You need to save raw JSON string:
<?php
$myFile = "testFile.txt";
file_put_contents($myFile,$_POST['json']);
echo '{ "success": true }';
?>
Then you can read the file and parse it if necessary.
I think you want to get the raw content of the POST, This works for me with both POST and PUT:
$phpObj = json_decode(file_get_contents("php://input"));
$_POST
contains the array from x-www-form-urlencoded
content, not json.
Hope that points you in the right direction :)
Edit: @user4035 is right... your also trying to save a php object to a file... This is what i would do:
<?php
$jsonString = file_get_contents("php://input");
$myFile = "testFile.txt";
file_put_contents($myFile,$jsonString);
echo '{ "success": true }';
?>
To bypass the problem I used JSON.stringify.

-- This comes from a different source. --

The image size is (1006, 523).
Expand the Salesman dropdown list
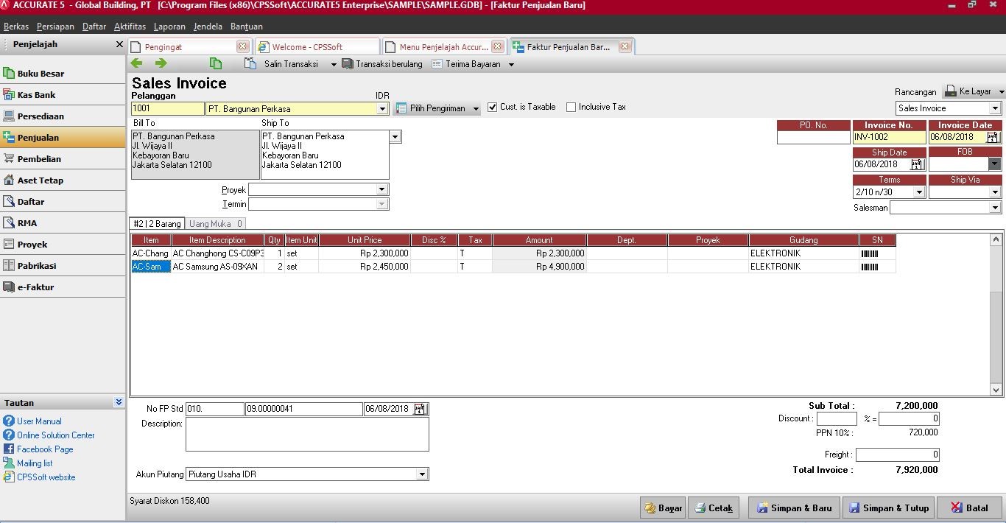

'formSave' : function(project){
var s = {
"name": project.name,
"data": JSON.stringify(project.data)
};
$.post("sdcform/formSave/" + project.name, s);
}
The 'project' object contains the keys 'name' and 'data' and I only wanted to stringify the data part of it.
This way on the server I can do
$data = isset($_POST['data']) ? json_decode($_POST['data']): new \stdClass();
file_put_contents($filename, json_encode($data, JSON_PRETTY_PRINT));
I could store it directly to the file and save both conversion but I wanted to prettyfy it!
Note: Yes I know! Do not access $_POST directly.